▸ **TASK TO CARRY OUT**:
Give the entries again in full. Nothing may be altered.

####################

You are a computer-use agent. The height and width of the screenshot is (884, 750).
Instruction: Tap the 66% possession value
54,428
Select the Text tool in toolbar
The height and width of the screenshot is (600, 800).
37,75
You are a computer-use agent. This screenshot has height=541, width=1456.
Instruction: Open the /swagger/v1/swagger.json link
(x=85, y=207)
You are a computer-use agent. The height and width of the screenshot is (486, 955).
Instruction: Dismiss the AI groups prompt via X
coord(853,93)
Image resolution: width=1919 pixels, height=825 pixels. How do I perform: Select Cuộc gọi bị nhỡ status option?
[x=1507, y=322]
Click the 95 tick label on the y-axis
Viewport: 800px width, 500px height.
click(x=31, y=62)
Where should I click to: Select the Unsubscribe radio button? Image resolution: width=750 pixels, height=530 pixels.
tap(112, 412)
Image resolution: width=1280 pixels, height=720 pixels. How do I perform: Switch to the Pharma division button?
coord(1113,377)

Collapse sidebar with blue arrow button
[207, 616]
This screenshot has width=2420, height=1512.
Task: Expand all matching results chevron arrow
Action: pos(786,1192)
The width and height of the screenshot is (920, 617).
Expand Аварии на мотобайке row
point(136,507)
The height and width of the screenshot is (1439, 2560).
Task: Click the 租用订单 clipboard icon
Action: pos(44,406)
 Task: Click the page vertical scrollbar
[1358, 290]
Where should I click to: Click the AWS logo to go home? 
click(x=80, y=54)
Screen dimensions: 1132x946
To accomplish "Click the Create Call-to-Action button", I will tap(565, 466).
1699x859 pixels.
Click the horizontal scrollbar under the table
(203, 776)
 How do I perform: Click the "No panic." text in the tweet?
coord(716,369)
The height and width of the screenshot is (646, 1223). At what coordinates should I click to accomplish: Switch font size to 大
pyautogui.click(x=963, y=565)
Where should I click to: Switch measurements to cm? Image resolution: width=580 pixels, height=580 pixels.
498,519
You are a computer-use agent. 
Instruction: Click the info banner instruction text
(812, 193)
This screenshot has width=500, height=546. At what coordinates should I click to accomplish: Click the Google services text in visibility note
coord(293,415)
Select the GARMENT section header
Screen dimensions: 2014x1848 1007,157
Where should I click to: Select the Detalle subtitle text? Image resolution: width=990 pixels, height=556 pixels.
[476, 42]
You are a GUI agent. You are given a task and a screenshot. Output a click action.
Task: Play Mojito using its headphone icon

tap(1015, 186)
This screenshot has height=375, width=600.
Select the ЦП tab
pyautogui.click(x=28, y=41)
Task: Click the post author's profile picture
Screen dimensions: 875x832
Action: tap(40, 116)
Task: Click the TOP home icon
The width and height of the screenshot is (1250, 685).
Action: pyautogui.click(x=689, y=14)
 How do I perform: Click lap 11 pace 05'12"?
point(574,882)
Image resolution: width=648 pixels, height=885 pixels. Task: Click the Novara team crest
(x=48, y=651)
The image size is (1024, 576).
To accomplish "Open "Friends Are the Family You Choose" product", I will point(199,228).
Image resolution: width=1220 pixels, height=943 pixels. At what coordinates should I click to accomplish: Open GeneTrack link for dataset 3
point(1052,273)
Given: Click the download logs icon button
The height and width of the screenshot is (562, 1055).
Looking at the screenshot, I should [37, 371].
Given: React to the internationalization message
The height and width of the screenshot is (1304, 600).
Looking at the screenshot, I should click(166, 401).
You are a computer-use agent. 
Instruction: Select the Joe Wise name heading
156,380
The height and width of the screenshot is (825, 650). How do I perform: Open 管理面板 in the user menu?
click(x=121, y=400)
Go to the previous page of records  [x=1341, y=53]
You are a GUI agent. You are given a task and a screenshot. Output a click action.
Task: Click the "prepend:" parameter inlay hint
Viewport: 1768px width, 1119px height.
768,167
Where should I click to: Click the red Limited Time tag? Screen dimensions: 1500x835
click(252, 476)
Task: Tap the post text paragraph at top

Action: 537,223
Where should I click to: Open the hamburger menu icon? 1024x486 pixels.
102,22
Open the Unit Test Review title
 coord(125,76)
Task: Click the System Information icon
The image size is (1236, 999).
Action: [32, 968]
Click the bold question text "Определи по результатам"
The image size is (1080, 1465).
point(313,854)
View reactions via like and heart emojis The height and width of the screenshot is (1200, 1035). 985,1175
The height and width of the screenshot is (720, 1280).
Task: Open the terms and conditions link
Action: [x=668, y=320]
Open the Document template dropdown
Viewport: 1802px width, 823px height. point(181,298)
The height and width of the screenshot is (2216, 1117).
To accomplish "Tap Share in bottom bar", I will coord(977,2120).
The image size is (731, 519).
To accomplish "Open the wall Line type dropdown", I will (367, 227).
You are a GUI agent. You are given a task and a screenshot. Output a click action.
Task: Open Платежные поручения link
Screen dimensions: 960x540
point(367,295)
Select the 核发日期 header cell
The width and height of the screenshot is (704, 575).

####################

▸ **EXPECTED OUTPUT**:
You are a computer-use agent. The height and width of the screenshot is (884, 750).
Instruction: Tap the 66% possession value
54,428
Select the Text tool in toolbar
The height and width of the screenshot is (600, 800).
37,75
You are a computer-use agent. This screenshot has height=541, width=1456.
Instruction: Open the /swagger/v1/swagger.json link
(x=85, y=207)
You are a computer-use agent. The height and width of the screenshot is (486, 955).
Instruction: Dismiss the AI groups prompt via X
coord(853,93)
Image resolution: width=1919 pixels, height=825 pixels. How do I perform: Select Cuộc gọi bị nhỡ status option?
[x=1507, y=322]
Click the 95 tick label on the y-axis
Viewport: 800px width, 500px height.
click(x=31, y=62)
Where should I click to: Select the Unsubscribe radio button? Image resolution: width=750 pixels, height=530 pixels.
tap(112, 412)
Image resolution: width=1280 pixels, height=720 pixels. How do I perform: Switch to the Pharma division button?
coord(1113,377)

Collapse sidebar with blue arrow button
[207, 616]
This screenshot has width=2420, height=1512.
Task: Expand all matching results chevron arrow
Action: pos(786,1192)
The width and height of the screenshot is (920, 617).
Expand Аварии на мотобайке row
point(136,507)
The height and width of the screenshot is (1439, 2560).
Task: Click the 租用订单 clipboard icon
Action: pos(44,406)
 Task: Click the page vertical scrollbar
[1358, 290]
Where should I click to: Click the AWS logo to go home? 
click(x=80, y=54)
Screen dimensions: 1132x946
To accomplish "Click the Create Call-to-Action button", I will tap(565, 466).
1699x859 pixels.
Click the horizontal scrollbar under the table
(203, 776)
 How do I perform: Click the "No panic." text in the tweet?
coord(716,369)
The height and width of the screenshot is (646, 1223). At what coordinates should I click to accomplish: Switch font size to 大
pyautogui.click(x=963, y=565)
Where should I click to: Switch measurements to cm? Image resolution: width=580 pixels, height=580 pixels.
498,519
You are a computer-use agent. 
Instruction: Click the info banner instruction text
(812, 193)
This screenshot has width=500, height=546. At what coordinates should I click to accomplish: Click the Google services text in visibility note
coord(293,415)
Select the GARMENT section header
Screen dimensions: 2014x1848 1007,157
Where should I click to: Select the Detalle subtitle text? Image resolution: width=990 pixels, height=556 pixels.
[476, 42]
You are a GUI agent. You are given a task and a screenshot. Output a click action.
Task: Play Mojito using its headphone icon

tap(1015, 186)
This screenshot has height=375, width=600.
Select the ЦП tab
pyautogui.click(x=28, y=41)
Task: Click the post author's profile picture
Screen dimensions: 875x832
Action: tap(40, 116)
Task: Click the TOP home icon
The width and height of the screenshot is (1250, 685).
Action: pyautogui.click(x=689, y=14)
 How do I perform: Click lap 11 pace 05'12"?
point(574,882)
Image resolution: width=648 pixels, height=885 pixels. Task: Click the Novara team crest
(x=48, y=651)
The image size is (1024, 576).
To accomplish "Open "Friends Are the Family You Choose" product", I will point(199,228).
Image resolution: width=1220 pixels, height=943 pixels. At what coordinates should I click to accomplish: Open GeneTrack link for dataset 3
point(1052,273)
Given: Click the download logs icon button
The height and width of the screenshot is (562, 1055).
Looking at the screenshot, I should [37, 371].
Given: React to the internationalization message
The height and width of the screenshot is (1304, 600).
Looking at the screenshot, I should click(166, 401).
You are a computer-use agent. 
Instruction: Select the Joe Wise name heading
156,380
The height and width of the screenshot is (825, 650). How do I perform: Open 管理面板 in the user menu?
click(x=121, y=400)
Go to the previous page of records  [x=1341, y=53]
You are a GUI agent. You are given a task and a screenshot. Output a click action.
Task: Click the "prepend:" parameter inlay hint
Viewport: 1768px width, 1119px height.
768,167
Where should I click to: Click the red Limited Time tag? Screen dimensions: 1500x835
click(252, 476)
Task: Tap the post text paragraph at top

Action: 537,223
Where should I click to: Open the hamburger menu icon? 1024x486 pixels.
102,22
Open the Unit Test Review title
 coord(125,76)
Task: Click the System Information icon
The image size is (1236, 999).
Action: [32, 968]
Click the bold question text "Определи по результатам"
The image size is (1080, 1465).
point(313,854)
View reactions via like and heart emojis The height and width of the screenshot is (1200, 1035). 985,1175
The height and width of the screenshot is (720, 1280).
Task: Open the terms and conditions link
Action: [x=668, y=320]
Open the Document template dropdown
Viewport: 1802px width, 823px height. point(181,298)
The height and width of the screenshot is (2216, 1117).
To accomplish "Tap Share in bottom bar", I will coord(977,2120).
The image size is (731, 519).
To accomplish "Open the wall Line type dropdown", I will (367, 227).
You are a GUI agent. You are given a task and a screenshot. Output a click action.
Task: Open Платежные поручения link
Screen dimensions: 960x540
point(367,295)
Select the 核发日期 header cell
The width and height of the screenshot is (704, 575).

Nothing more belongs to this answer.